Which lines run from the one containing "Given: Pick a text color with the A swatch" through the end of the data? Write them out exactly, with the pictures left out.

--- Stored data Enclosed Below ---

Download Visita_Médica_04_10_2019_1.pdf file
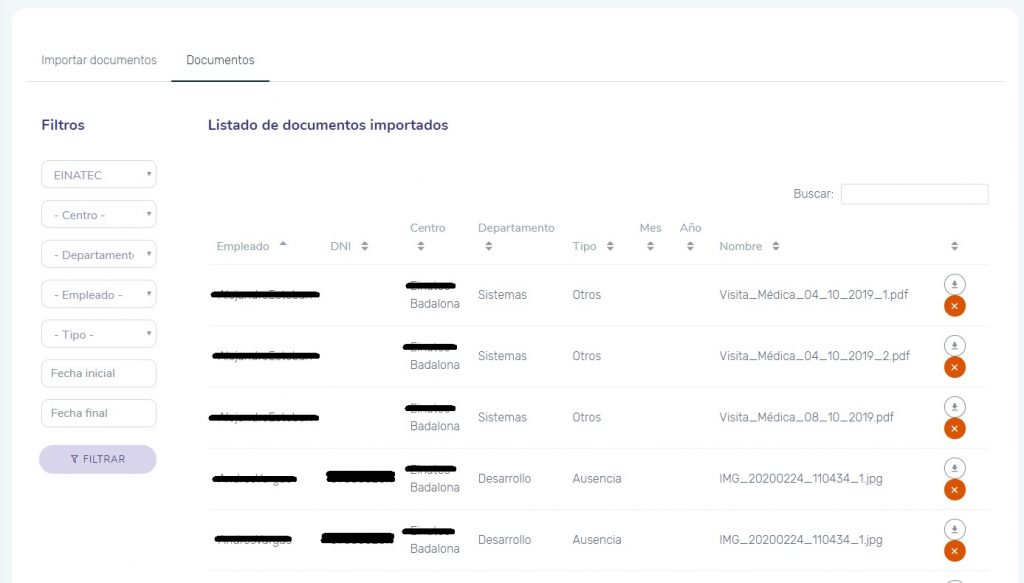Viewport: 1024px width, 583px height. [954, 285]
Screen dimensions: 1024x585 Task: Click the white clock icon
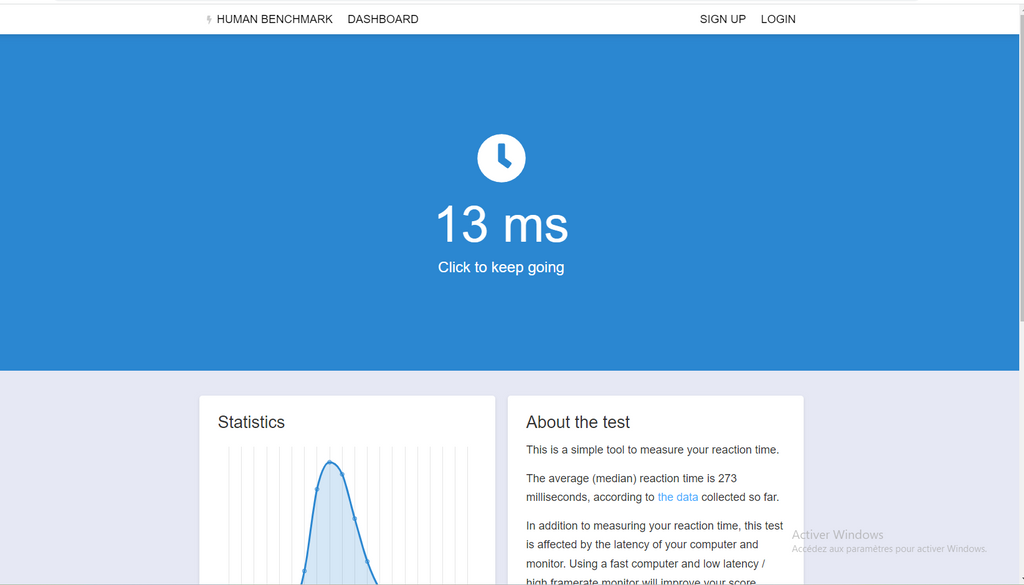pos(501,158)
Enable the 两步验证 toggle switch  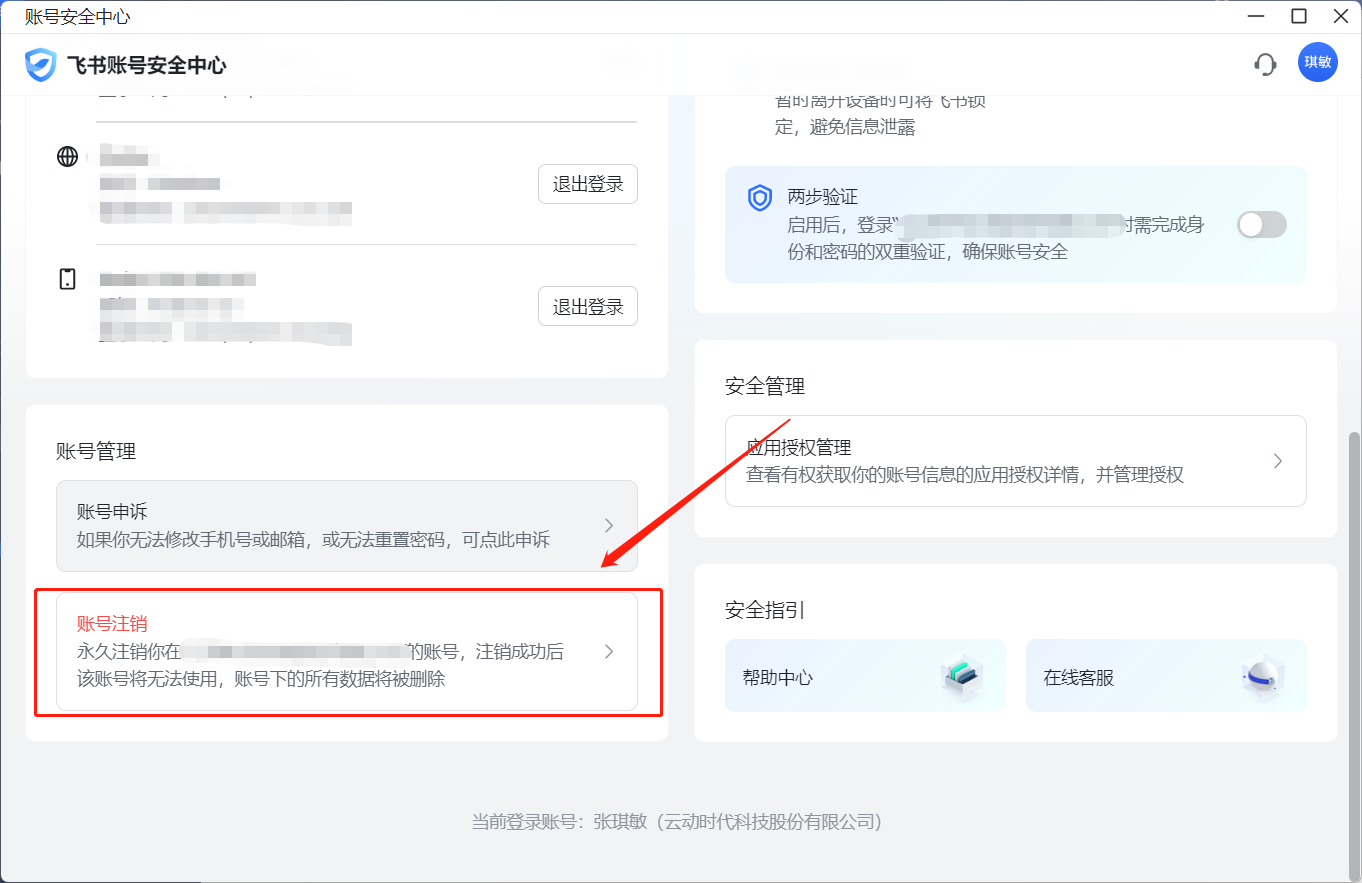pos(1261,224)
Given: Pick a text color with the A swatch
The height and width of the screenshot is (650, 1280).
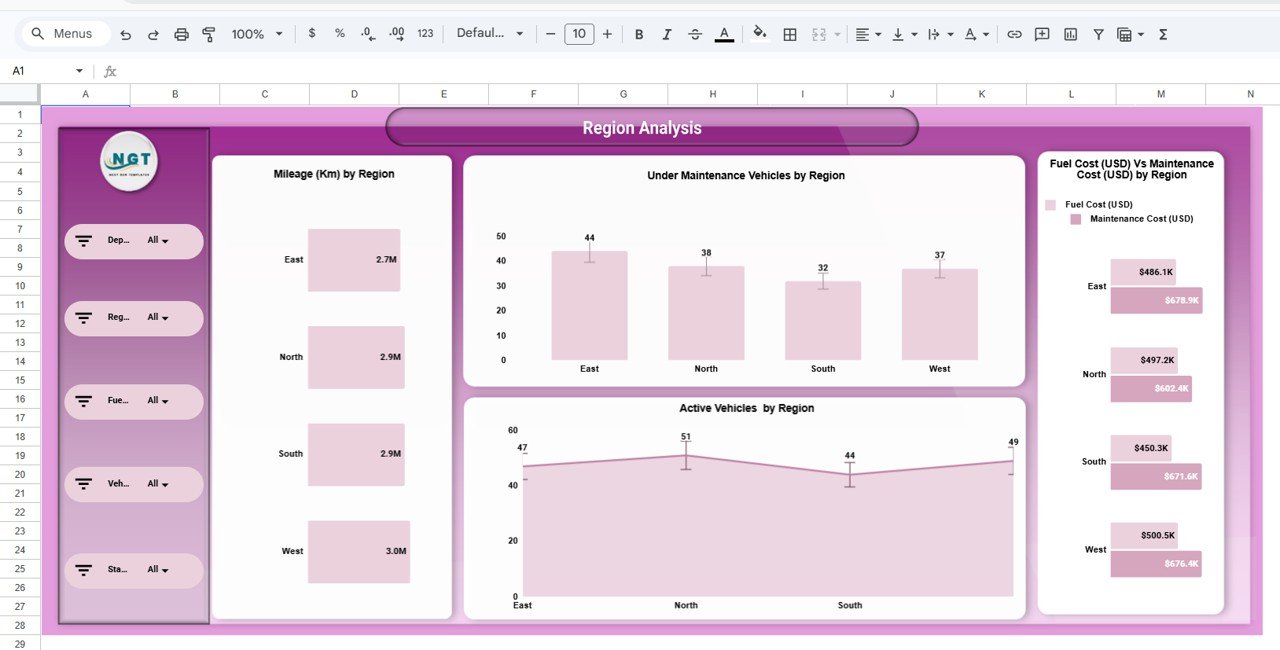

--- End of Enclosed Stored data ---

_Result of the exercise_
Given: Pick a text color with the A swatch
The height and width of the screenshot is (650, 1280).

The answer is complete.